Фрагмент источника:
━━━━━━━━━━
11 июля н. с., то есть в один из зимних месяцев Австралии, я совершил маленькую экскурсию в окрестности Аделаиды благодаря любезности д-ра Зица, вице-директора Аделаидского естественноисторического музея, предоставившего к моим услугам свой экипаж и лошадь, а главное - себя самого и своего помощника по консерватор-ству и коллекционированию, сына Рудольфа. Д-р Зиц шестидесятипятилетний старик, но на вид ему более 50 дать не хочется, настолько он оживлен и бодр. Сын его также выглядит двадцатилетним юношей. Эта моложавость, видимо, находится в связи с правильным немецким режимом жизни семьи Зицев и благоприятным климатом Аделаиды. Оба Зица уже давно работают в музее, который благодаря их стараниям, а главное любви к делу находится в превосходном состоянии и положительно служит научным украшением столицы Южной Австралии. Полагаю, что станет очень понятным мое особое удовольствие совершить прогулку в австралийский «скреб» (Скреб (скраб, скруб) - густые заросли разных пород вечнозеленых сухолюбивых (ксерофитных) кустарников в засушливых районах Австралии. В них господствуют кустарниковые эвкалипты, акации, кустарники из семейства бобовых и миртовых высотой 1-2 метра. Многие кустарники с колючками. Травы под ними мало) в сопровождении превосходных натуралистов, нисколько незатруднявшихся давать мне ответы на все вопросы, касающиеся фауны и флоры страны.
В 10 часов утра я был уже в музее, но д-р Зиц опоздал, и я прождал его с четверть часа. Время мной, однако, не было потеряно, я воспользовался им, чтобы снять фотографию с выпотрошенной гигантской луны-рыбы, препарировка которой подходила к концу. Зицы приехали в четырехместном экипаже на высоких колесах, очень изящном и удобном. Полюбопытствовав, я узнал, что за него заплачено 200 рублей на наши деньги. Кучером сидел Зиц-младший. Покуда я выходил из музея, он нас поджидал у входа, сдерживая бойкую, сытую лошадь, за которую тоже заплачено 200 рублей. В экипаже была уложена провизия для легкого завтрака и чаепития, включая котелок и стаканы. К этому запасу я прибавил свой, взятый мной из гостиницы и состоявший из десятка бутербродов-сандвичей с ветчиной, свининой и сыром.
Усевшись поудобнее, я впереди, Зиц-старший - позади, мы тронулись. Свернув от музея влево, поехали улицами Аделаиды, мимо зоологического сада по пригороду. Дома вначале стояли плотными рядами; точно экономя место, но скоро промежутки увеличились, а самые дома стали ниже, что предвещало недалекую окраину города. Магазины исчезли, и только изредка виднелись вывески, свидетельствовавшие, что и окраины не лишены своей торговли. Никаких признаков красивого пейзажа еще не было. Даже чистенькие каменные коттеджи с их словно выточенными верандами не глядели уютными уголками, так как возле них не было той привлекательной тенистости, которую дают густые поросли деревьев сада или рощи. Чудная по своеобразию форм растительность возле этих коттеджей скорее напоминала планированные и изукрашенные палисадники, вся прелесть которых заключается в изящных куртинах. В этих садиках чувствовалось какое-то стремление к практичности, так что даже украшающие дом деревца были подчас фиговые, апельсинные, оливковые и других фруктовых пород. Но главное все-таки, повторяю, не было тенистости, о которой, по-видимому, никто из хозяев не заботился.
━━━━━━━━━━
Письменное задание:
Напишите продолжение рассказа о поездке в окрестности Аделаиды, начиная сразу после последнего предложения. Строки, приведенные далее, взяты из другого источника.
━━━━━━━━━━
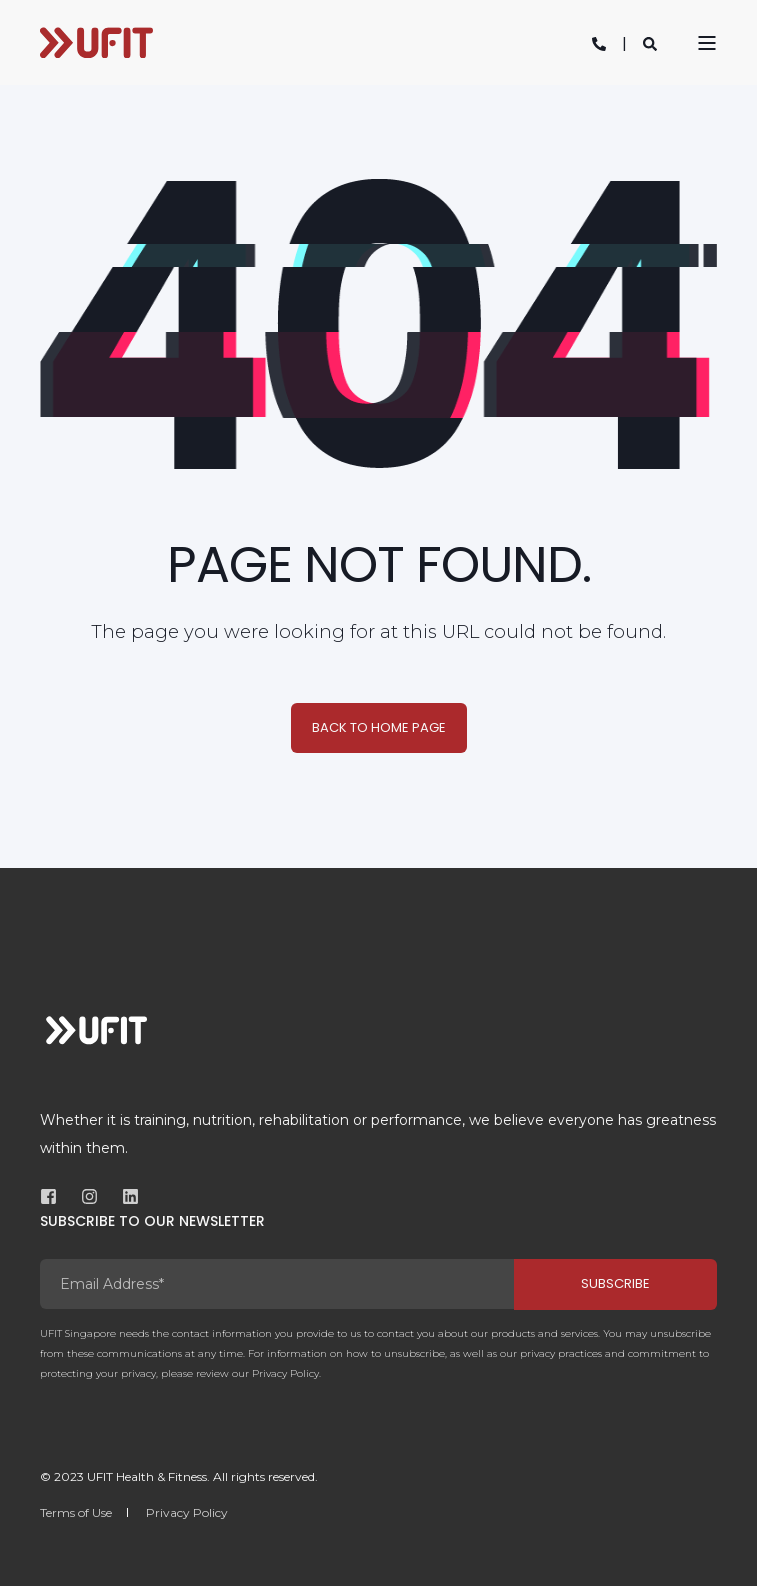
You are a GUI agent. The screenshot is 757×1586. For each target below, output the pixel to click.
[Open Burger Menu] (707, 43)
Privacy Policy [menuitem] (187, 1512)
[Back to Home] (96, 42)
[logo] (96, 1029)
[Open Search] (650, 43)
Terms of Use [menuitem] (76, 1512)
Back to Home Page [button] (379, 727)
━━━━━━━━━━
Результат упражнения:
Нелишне будет указать, что не посвященный в историю заселения Австралии и последовавшее влияние на местную природу человека может составить себе ложное представление о типе местной растительности. Многие ввезенные сюда растительные формы акклиматизировались так, что стали типичны в местной культурной флоре. К таковым относятся платаны, миндаль, апельсинные и другие деревья; то же самое можно сказать и о декоративной растительности, каковой являются различные прижившиеся здесь сосны, кипарисы, древовидные фикусы и др. Проезжая с Зицами мимо всяких палисадников и насаждений, я внимательно слушал их ценные разъяснения. Благодаря таким указаниям я, между прочим, узнал, что артишоки здесь разводятся лишь как декоративные растения; увидел фиговые деревья, лишенные листьев; обратил внимание на местную оригинальную юкку, деревья которой разнополы, - словом, сидя в экипаже моих натуралистов, я основательно поучался и как бы переживал введение в историю моего будущего научного путешествия по Австралии. Это введение было чрезвычайно многосторонне, так как старика Зица можно по всей справедливости считать знатоком местных флоры, фауны и этнографии.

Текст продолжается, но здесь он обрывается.